I would like to schedule my tasks in EST but I want the actual task to run under the default system timezone.
Whats the best way of doing this?
I would like to schedule my tasks in EST but I want the actual task to run under the default system timezone.
Whats the best way of doing this?
Just set in your crontab file variable TZ=Some/Where You can set TZ several times to have separate jobs rund in separate timezones.
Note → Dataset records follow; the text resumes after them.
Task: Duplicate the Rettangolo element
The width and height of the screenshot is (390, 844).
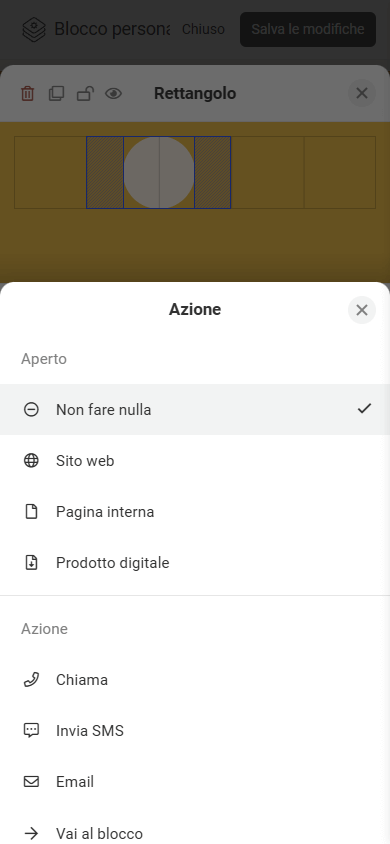Action: pyautogui.click(x=56, y=94)
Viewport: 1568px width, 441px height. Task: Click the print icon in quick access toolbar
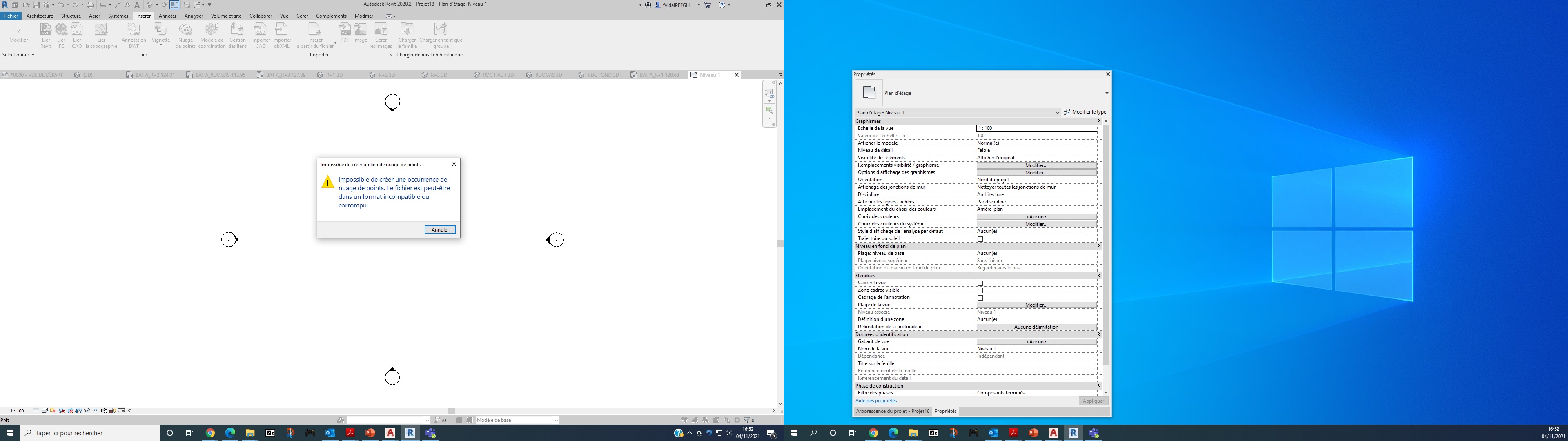pyautogui.click(x=90, y=5)
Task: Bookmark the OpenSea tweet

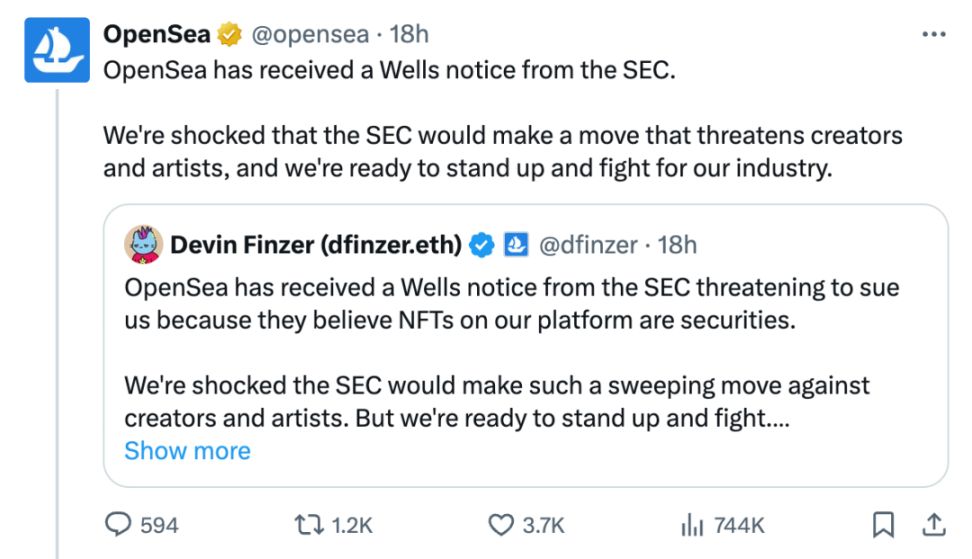Action: tap(884, 524)
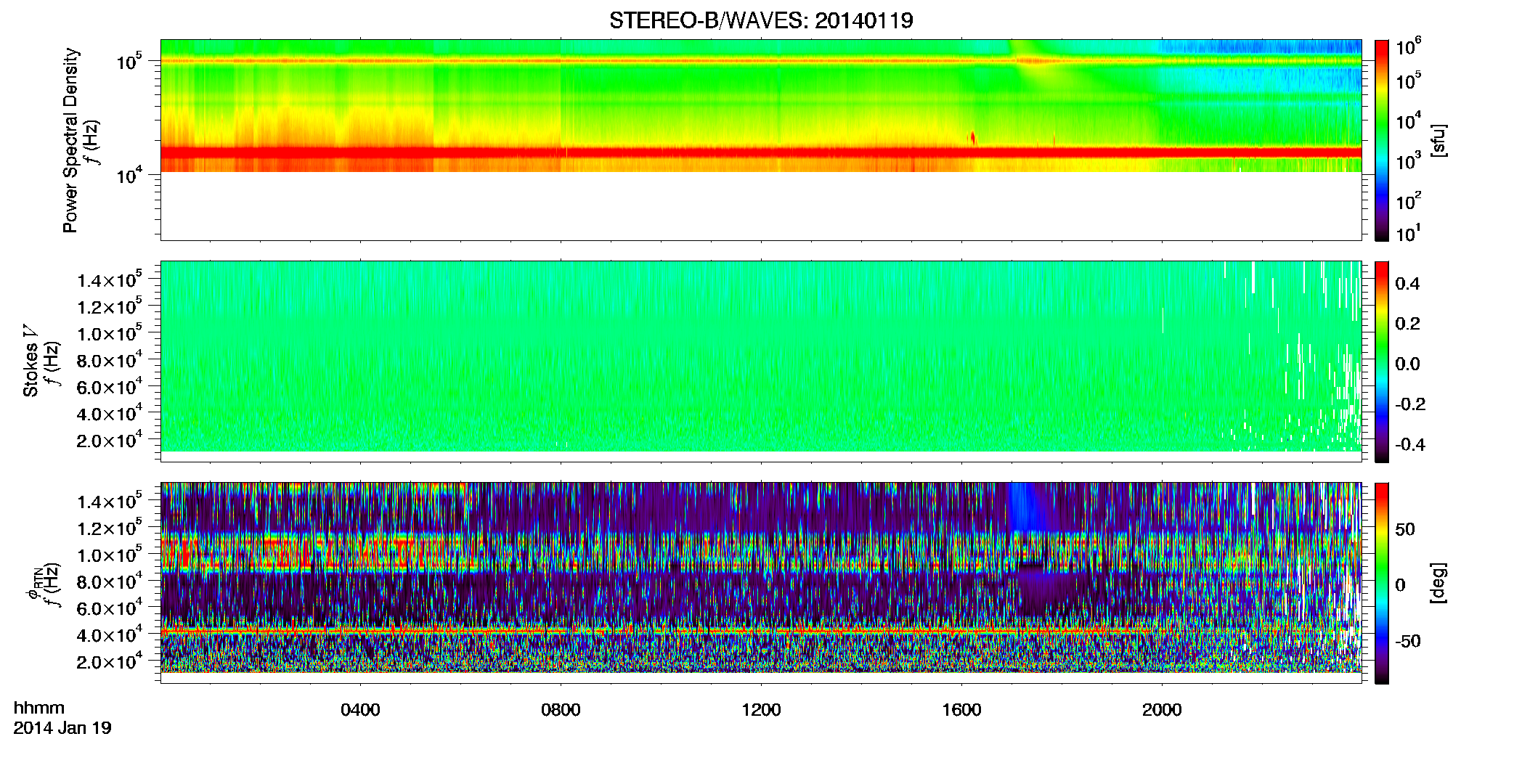The image size is (1522, 784).
Task: Click the 50 label on deg colorbar
Action: (1405, 529)
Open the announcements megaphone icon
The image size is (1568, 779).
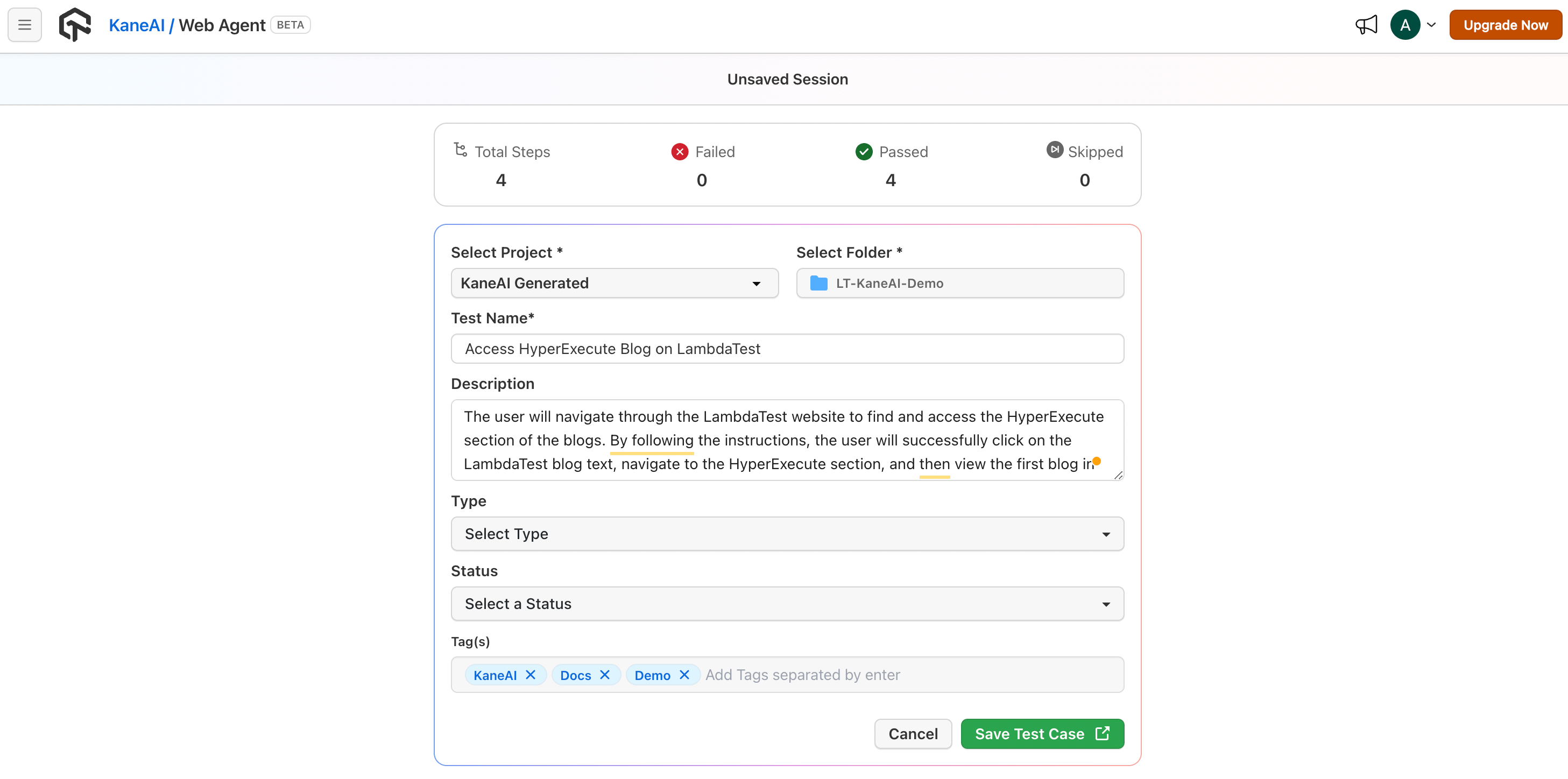(1366, 25)
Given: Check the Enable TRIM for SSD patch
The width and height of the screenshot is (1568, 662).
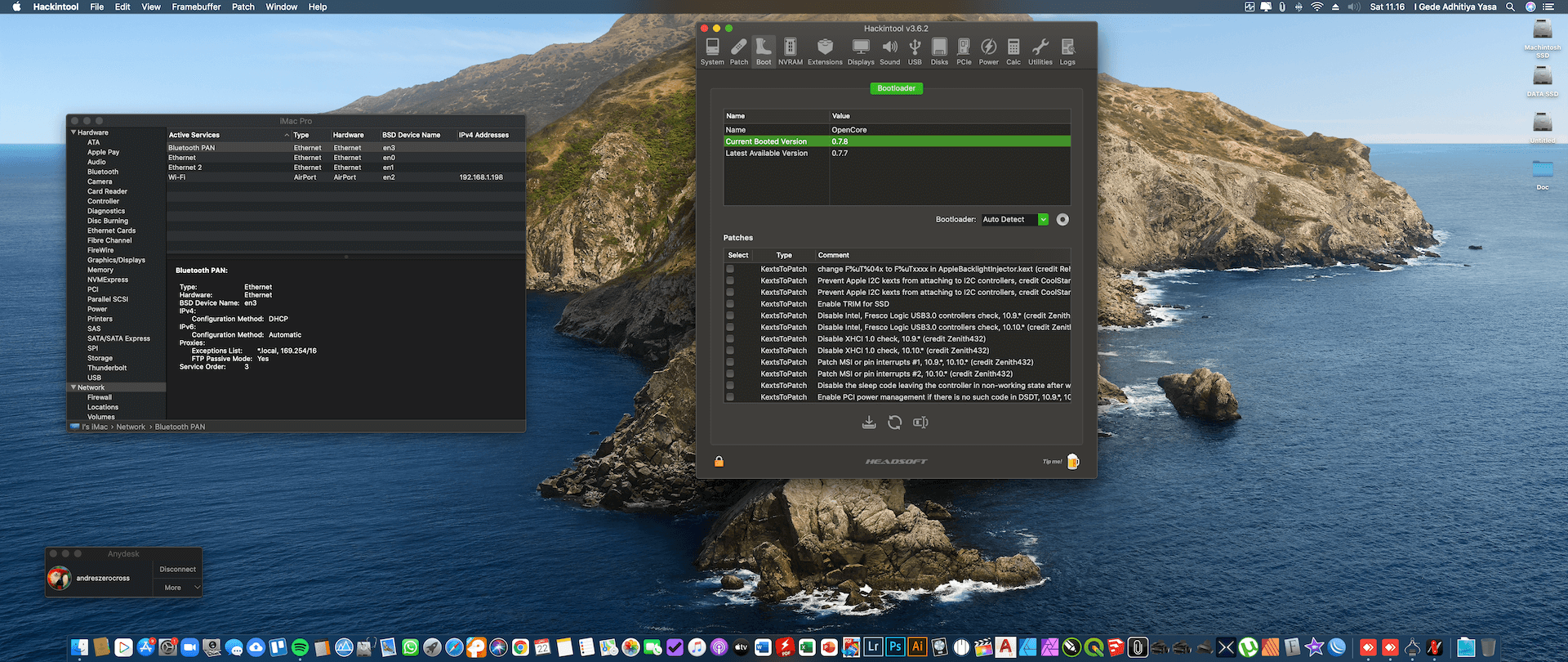Looking at the screenshot, I should pos(730,304).
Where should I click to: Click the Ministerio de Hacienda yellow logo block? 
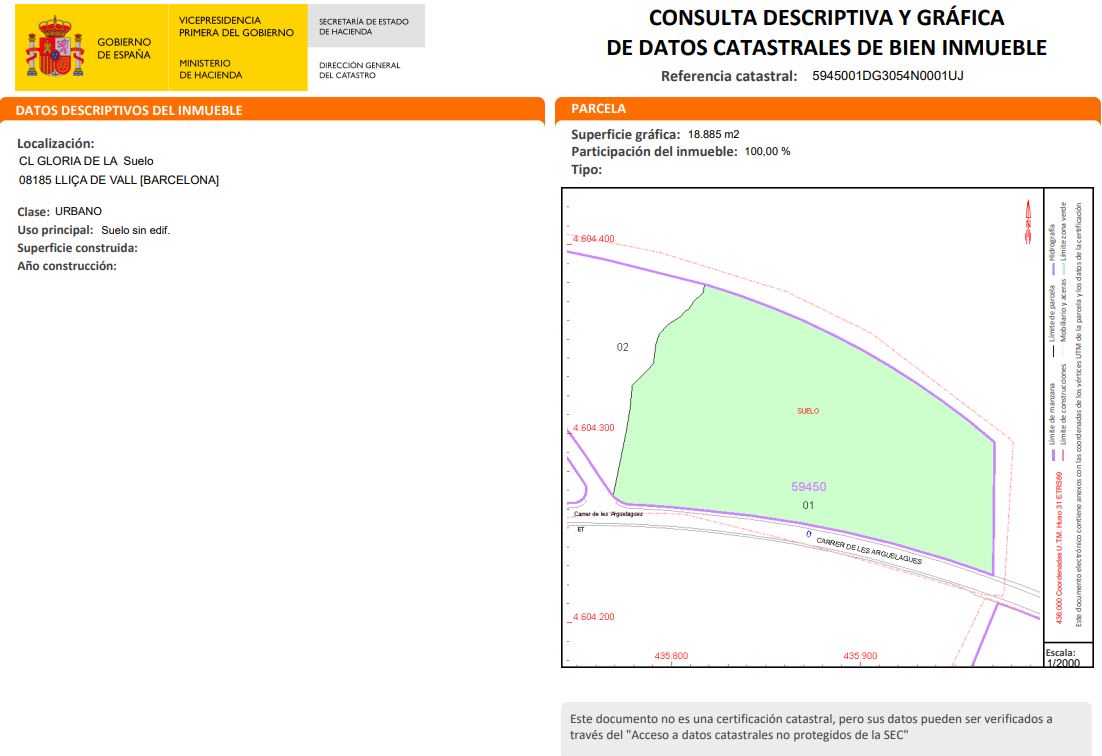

For example:
TZ=UTC
* 7 * * * root date | mail root
TZ=CEST
* 7 * * * root date | mail root
TZ=PCT
* 7 * * * root date | mail root
at 7:00 UTC (or timezone you have cron daemon run) three jobs will run, but each have its own TZ variable.
With the CentOS/RHEL version of cron just add the line:
CRON_TZ=America/New_York
This will run the schedule according to New York time but the task will run in the default time zone.
export TZ=America/New_York; unix_command; next_cmd_in_sequence
– Mike S
May 19 '15 at 20:14
CRON_TZ setting for one table/cron-file - with the CentOS crond.
– maxschlepzig
Sep 12 '20 at 10:02
CRON_TZ do work in a single crontab, with cronie version of cron under CentOS. I posted a new answer to that related question. Multiple crontab might not be accessible without root access.
– Packard CPW
Nov 22 '20 at 03:47
You can run a separate instance of cron with a different TZ environment variable, or just learn to add or subtract a few hours.